The patch titled
Subject: mm/memfd: Use strncpy_from_user() to read memfd name
has been added to the -mm mm-unstable branch. Its filename is
mm-memfd-use-strncpy_from_user-to-read-memfd-name.patch
This patch will shortly appear at
https://git.kernel.org/pub/scm/linux/kernel/git/akpm/25-new.git/tree/patches/mm-memfd-use-strncpy_from_user-to-read-memfd-name.patch
This patch will later appear in the mm-unstable branch at
git://git.kernel.org/pub/scm/linux/kernel/git/akpm/mm
Before you just go and hit "reply", please:
a) Consider who else should be cc'ed
b) Prefer to cc a suitable mailing list as well
c) Ideally: find the original patch on the mailing list and do a
reply-to-all to that, adding suitable additional cc's
*** Remember to use Documentation/process/submit-checklist.rst when testing your code ***
The -mm tree is included into linux-next via the mm-everything
branch at git://git.kernel.org/pub/scm/linux/kernel/git/akpm/mm
and is updated there every 2-3 working days
------------------------------------------------------
From: "Isaac J. Manjarres" <isaacmanjarres@xxxxxxxxxx>
Subject: mm/memfd: Use strncpy_from_user() to read memfd name
Date: Fri, 10 Jan 2025 08:59:00 -0800
The existing logic uses strnlen_user() to calculate the length of the
memfd name from userspace and then copies the string into a buffer using
copy_from_user(). This is error-prone, as the string length could have
changed between the time when it was calculated and when the string was
copied. The existing logic handles this by ensuring that the last byte in
the buffer is the terminating zero.
This handling is contrived and can better be handled by using
strncpy_from_user(), which gets the length of the string and copies it in
one shot. Therefore, simplify the logic for copying the memfd name by
using strncpy_from_user().
No functional change.
Link: https://lkml.kernel.org/r/20250110165904.3437374-3-isaacmanjarres@xxxxxxxxxx
Signed-off-by: Isaac J. Manjarres <isaacmanjarres@xxxxxxxxxx>
Reviewed-by: Alice Ryhl <aliceryhl@xxxxxxxxxx>
Reviewed-by: Lorenzo Stoakes <lorenzo.stoakes@xxxxxxxxxx>
Cc: John Stultz <jstultz@xxxxxxxxxx>
Cc: Kalesh Singh <kaleshsingh@xxxxxxxxxx>
Cc: Suren Baghdasaryan <surenb@xxxxxxxxxx>
Signed-off-by: Andrew Morton <akpm@xxxxxxxxxxxxxxxxxxxx>
---
mm/memfd.c | 20 ++++++--------------
1 file changed, 6 insertions(+), 14 deletions(-)

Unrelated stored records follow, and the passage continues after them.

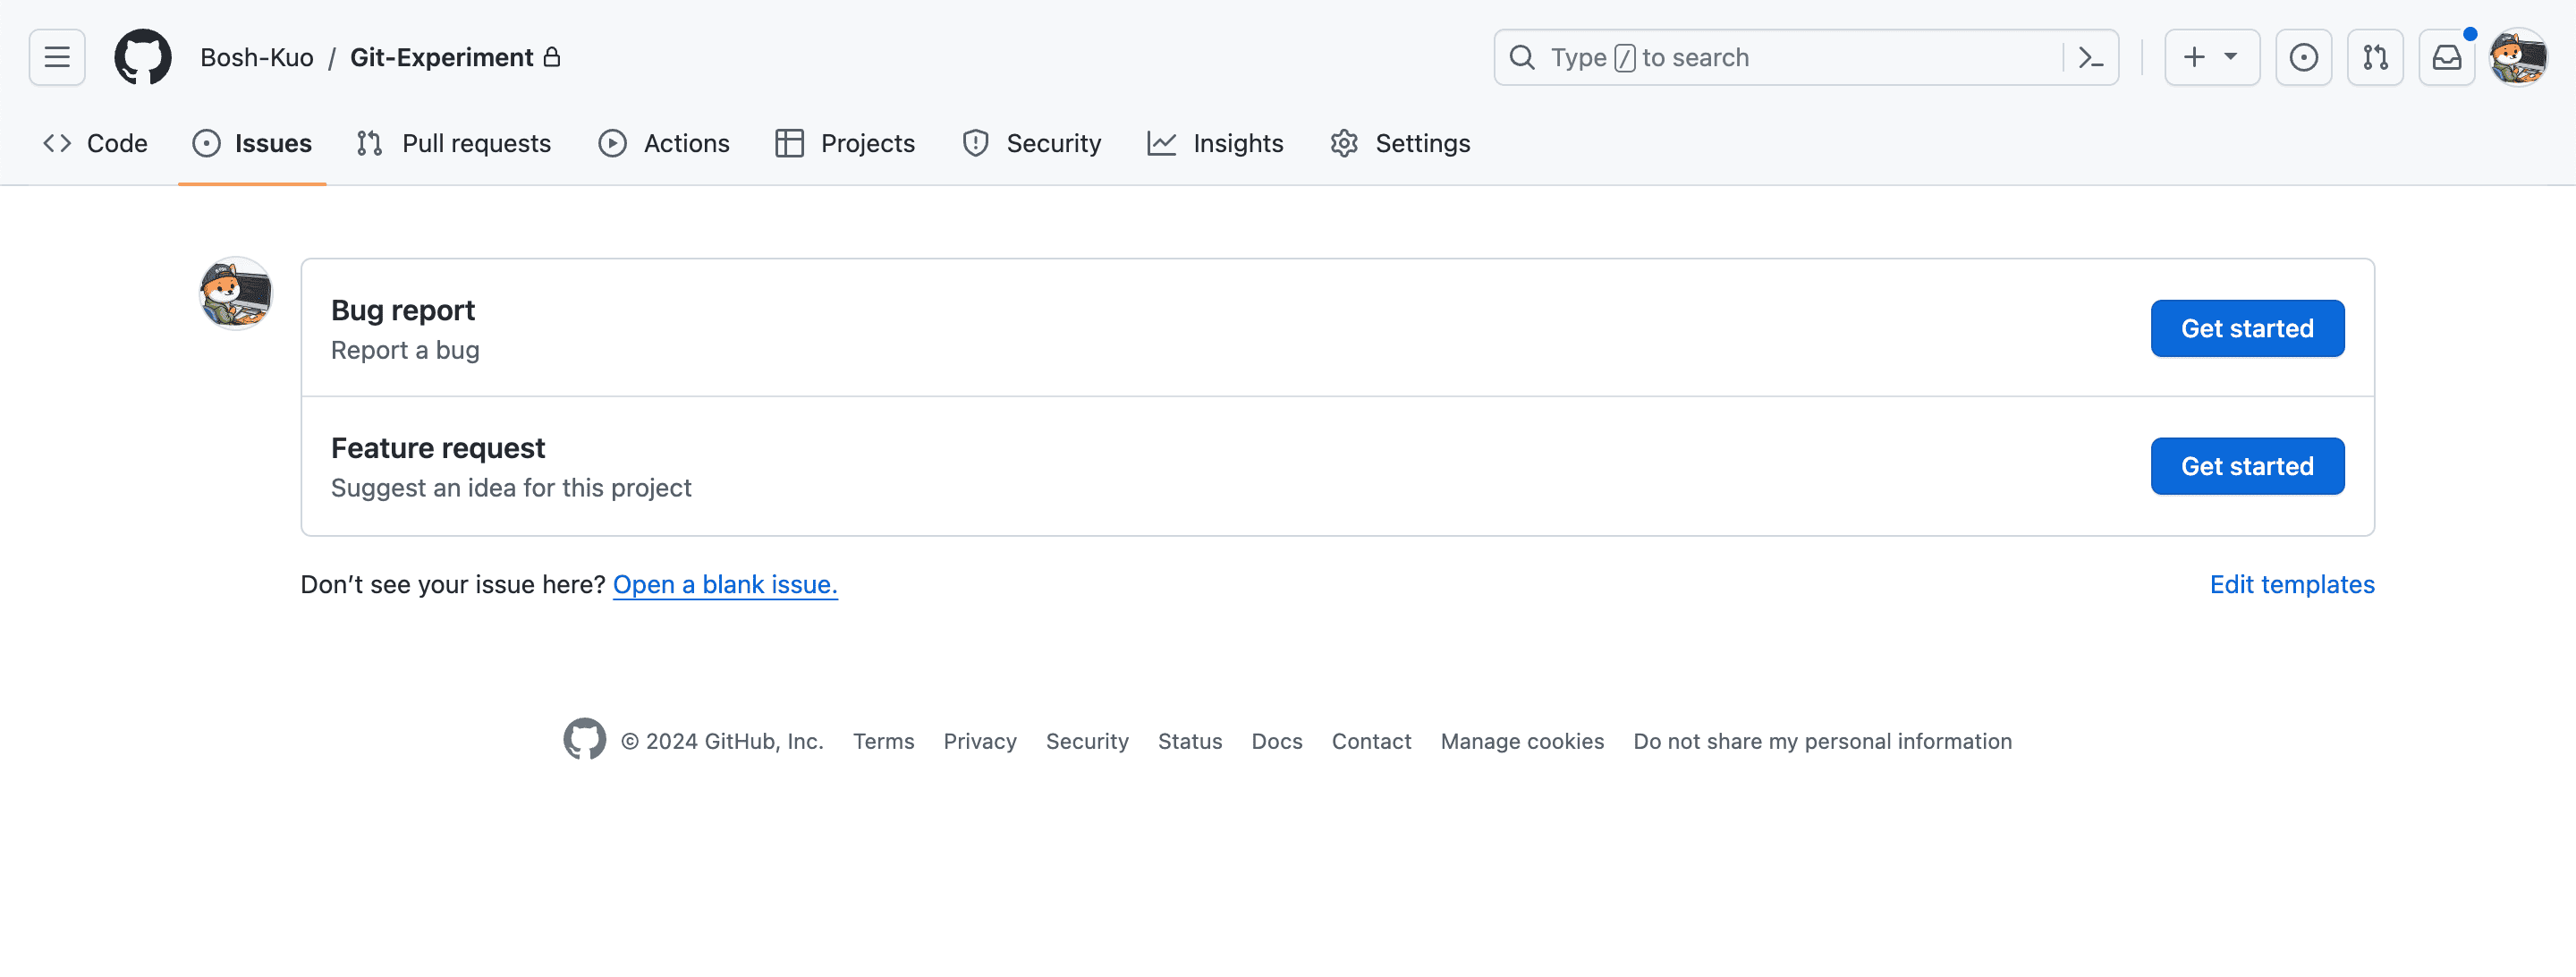Viewport: 2576px width, 977px height.
Task: Click the Bosh-Kuo owner link in breadcrumb
Action: pyautogui.click(x=257, y=57)
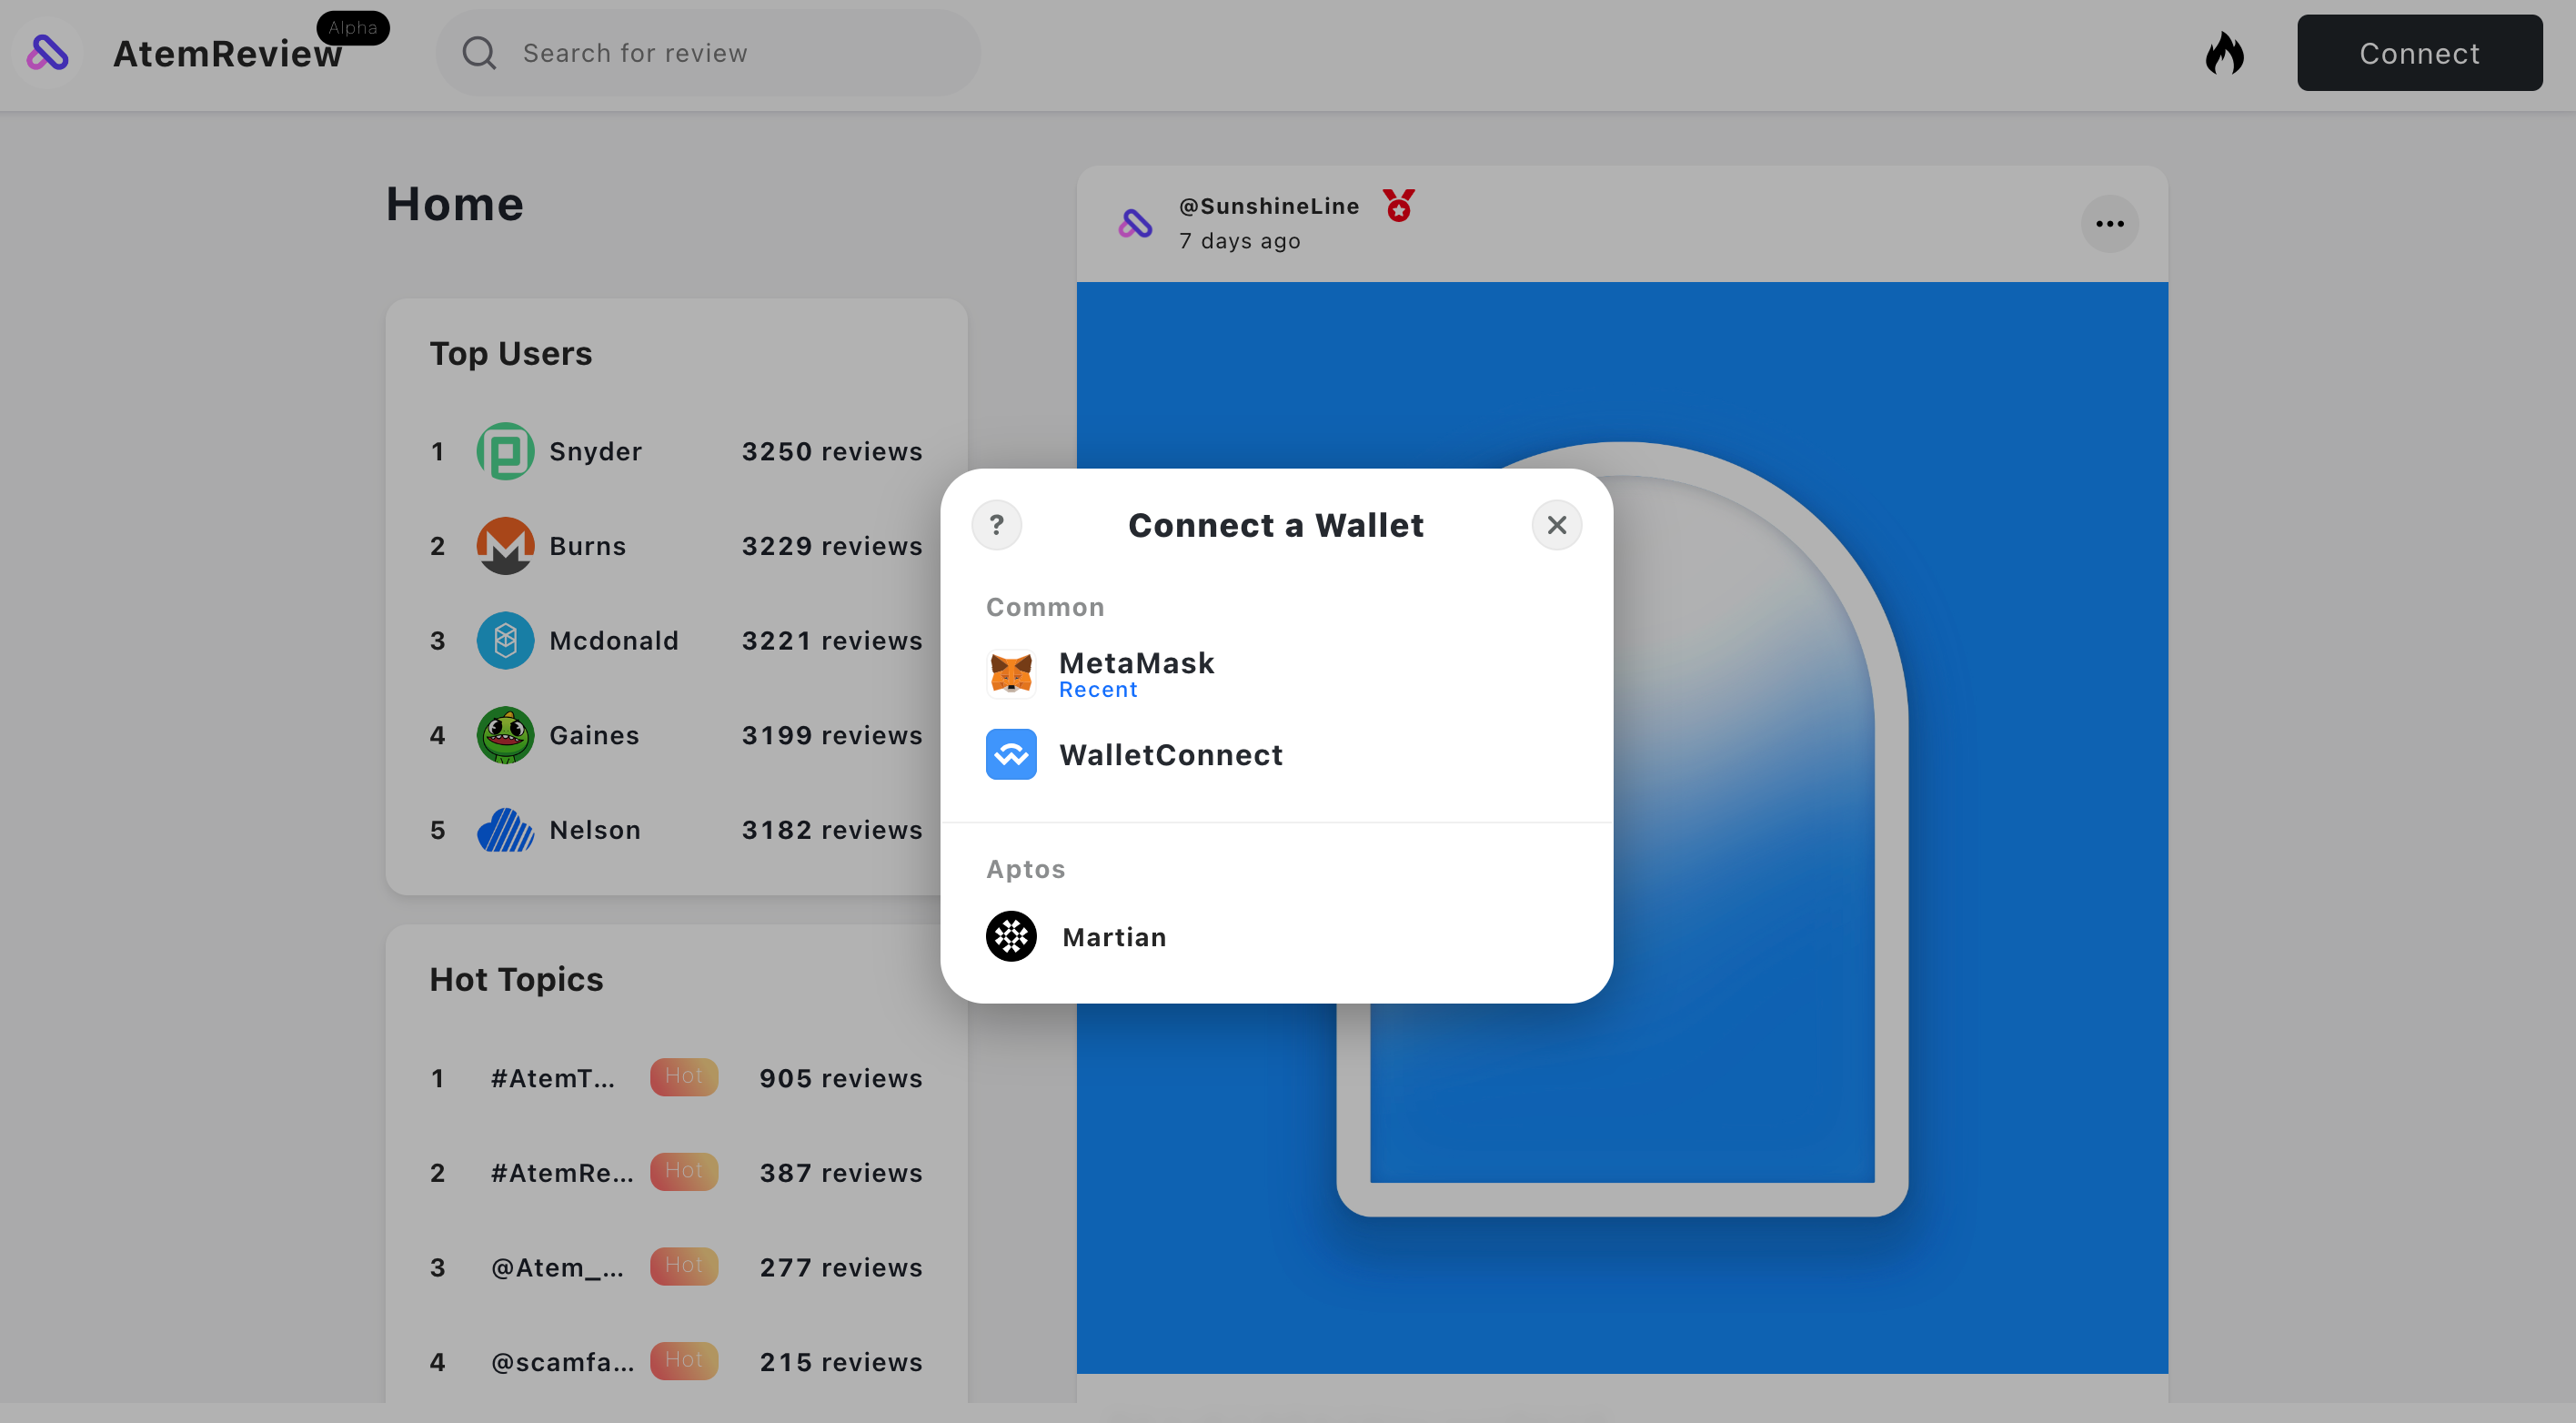Click Mcdonald in Top Users list
This screenshot has width=2576, height=1423.
(x=613, y=641)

--- a/mm/memfd.c~mm-memfd-use-strncpy_from_user-to-read-memfd-name
+++ a/mm/memfd.c
@@ -396,26 +396,18 @@ static char *alloc_name(const char __use
char *name;
long len;
- /* length includes terminating zero */
- len = strnlen_user(uname, MFD_NAME_MAX_LEN + 1);
- if (len <= 0)
- return ERR_PTR(-EFAULT);
- if (len > MFD_NAME_MAX_LEN + 1)
- return ERR_PTR(-EINVAL);
-
- name = kmalloc(len + MFD_NAME_PREFIX_LEN, GFP_KERNEL);
+ name = kmalloc(NAME_MAX + 1, GFP_KERNEL);
if (!name)
return ERR_PTR(-ENOMEM);
strcpy(name, MFD_NAME_PREFIX);
- if (copy_from_user(&name[MFD_NAME_PREFIX_LEN], uname, len)) {
+ /* returned length does not include terminating zero */
+ len = strncpy_from_user(&name[MFD_NAME_PREFIX_LEN], uname, MFD_NAME_MAX_LEN + 1);
+ if (len < 0) {
error = -EFAULT;
goto err_name;
- }
-
- /* terminating-zero may have changed after strnlen_user() returned */
- if (name[len + MFD_NAME_PREFIX_LEN - 1]) {
- error = -EFAULT;
+ } else if (len > MFD_NAME_MAX_LEN) {
+ error = -EINVAL;
goto err_name;
}
_
Patches currently in -mm which might be from isaacmanjarres@xxxxxxxxxx are
mm-memfd-refactor-and-cleanup-the-logic-in-memfd_create.patch
mm-memfd-use-strncpy_from_user-to-read-memfd-name.patch